At 12 o’clock on the dot, students began to march out of Hollenbeck towards Recitation Hall, loudly chanting “Our Professors Matter.” As they marched, more students joined from around campus, growing to about 60-70 people in size.
At the front steps of Recitation, Riddle stood with a megaphone and read aloud the list of demands.
The list first demanded that the administration and board of directors prioritize addressing systematic injustice on campus, a demand directly influenced by CBS’ lists of demands made to administration last year.
The list then demanded transparency from the president and the board of directors regarding the newly created Academic Programs Futures Committee, and requested equal board, faculty and student representation on the committee, which is confirmed to currently have no student representation.
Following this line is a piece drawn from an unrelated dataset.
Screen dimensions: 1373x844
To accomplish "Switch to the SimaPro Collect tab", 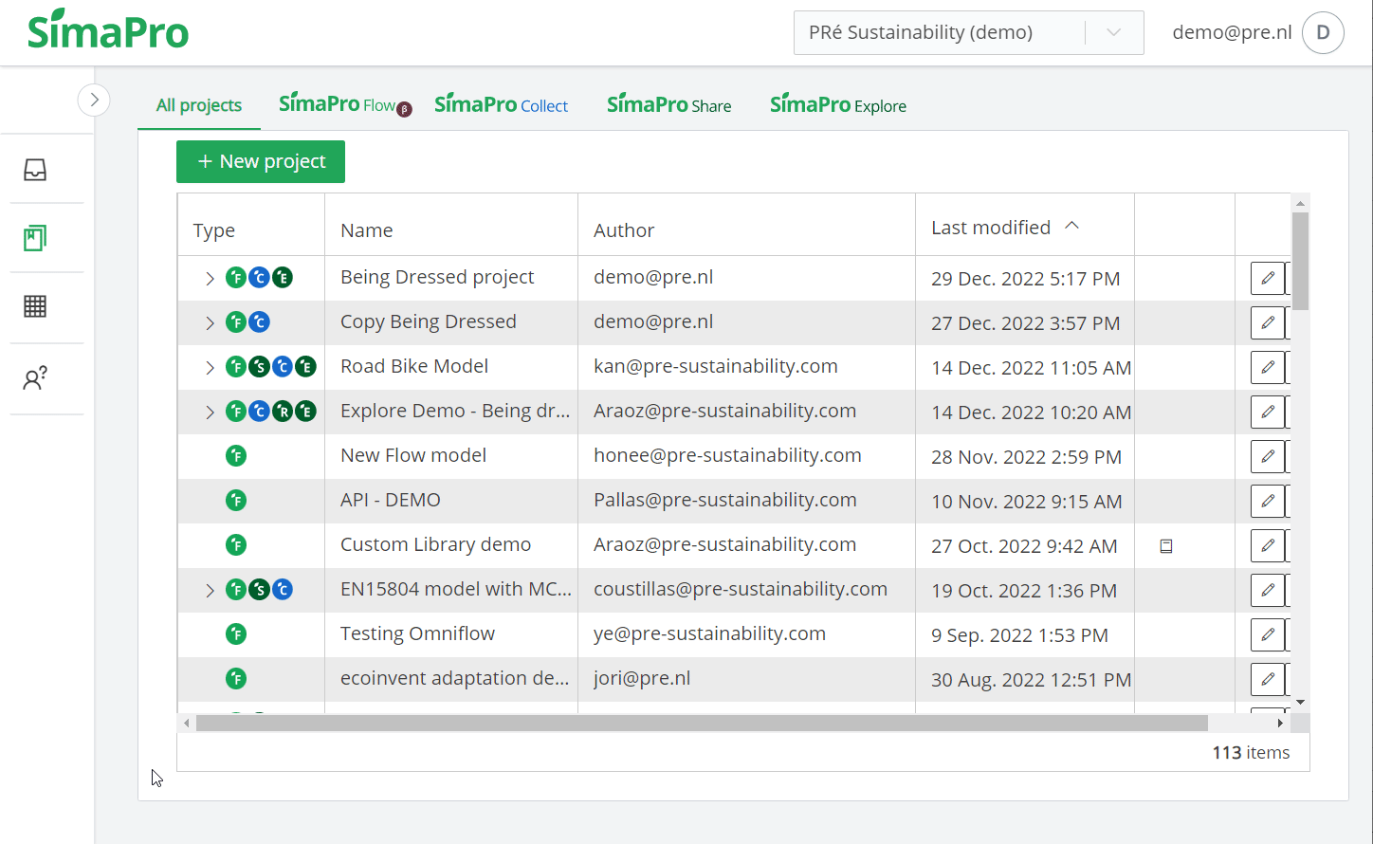I will point(502,104).
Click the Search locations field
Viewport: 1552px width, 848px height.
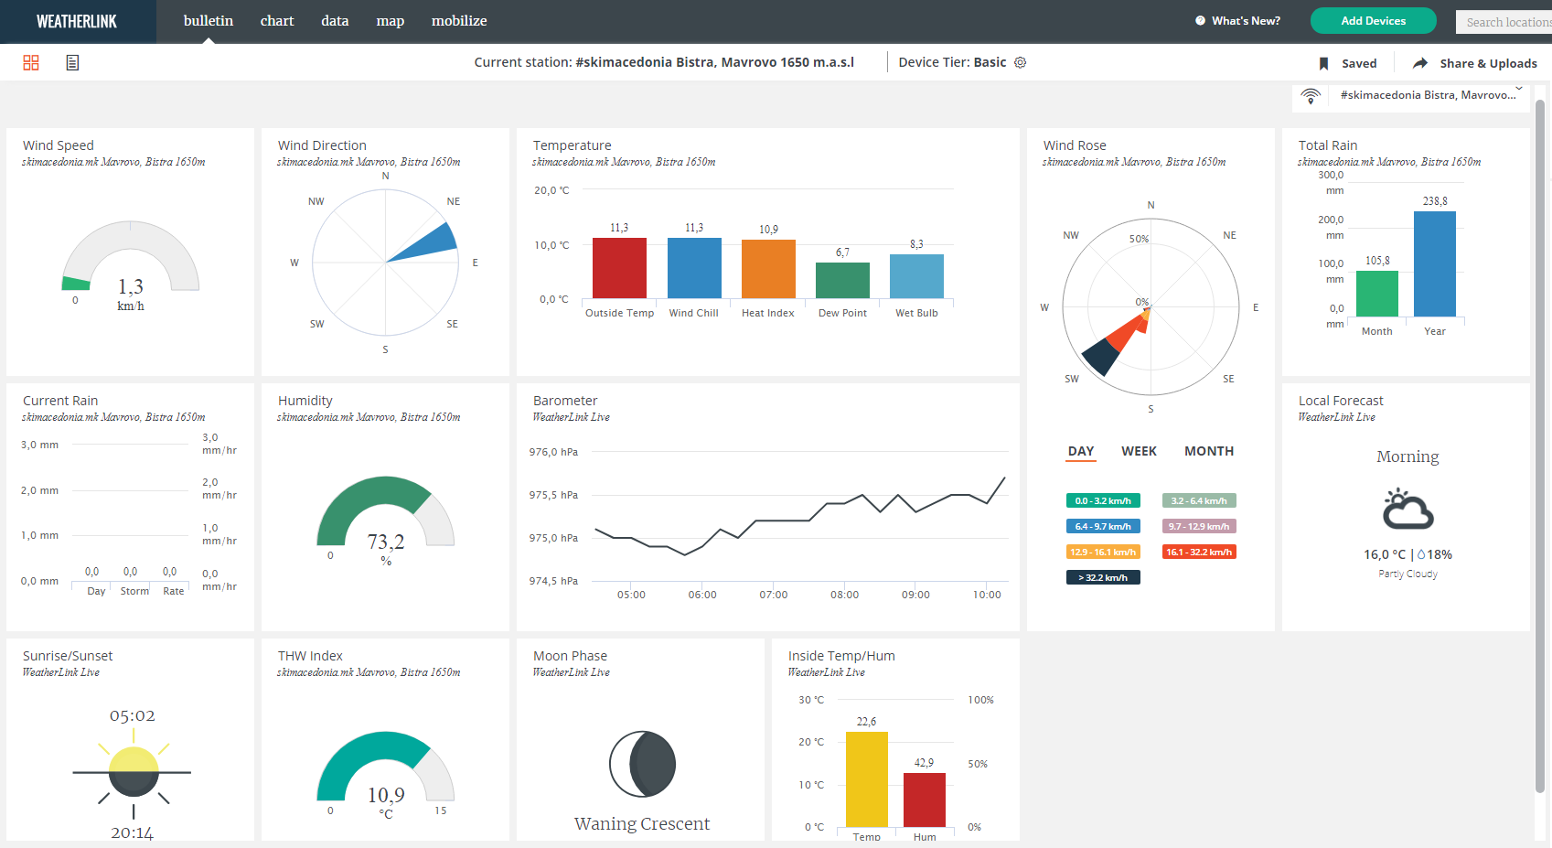tap(1504, 22)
Transparency was also demanded regarding the budgets for the future Koch Hall renovations and the athletics department and ensuring enough quality course offerings for future students, especially in the English department, which will take heavy losses in faculty.
The list also demanded that the entire Board of Directors return to campus and participate in an open forum, similar to the one held on February 13, to allow students to directly express their concerns about Wittenberg and present their own contributions to the board.
Finally, the list demanded that the Statement on Diversity, Equity, and Inclusion, “prepared by the President’s Council on Diversity and Inclusion and adopted by the Wittenberg Board of Directors,” either be amended to indicate that the statement is an aspiration, not a statement about the university’s current reality, or be completely removed from Wittenberg’s home page where it is currently made available.
After the demands were read by Riddle, the group made their way into Recitation and up the stairs to President Frandsen’s office. The president was not present, so the demands were attached to his door, directly echoing the nailing of the 95 Theses to the doors of churches in Wittenberg, Germany.
The protestors then moved out of Recitation, took up their chant again, and gathered in Commencement Hollow to take photos and share a few words before dispersing.
Students voiced their frustration and concern about the situation, but also their gratefulness to one another in their ability to gather together and take action for what they believe in.
Riddle asserted that the protesting students were not under pressure from faculty in their organization of the protest.
“We’re not ignorant of [these] problems,” Riddle said. “The faculty are not feeding us lines.”
“The faculty are the reason we’re here, the value of our education…if anything else…at least those faculty, whose lives are being threatened, will know that we care.”
Riddle also said that the walkout was not the last step that would be taken by the protesting body and that there would be more future action.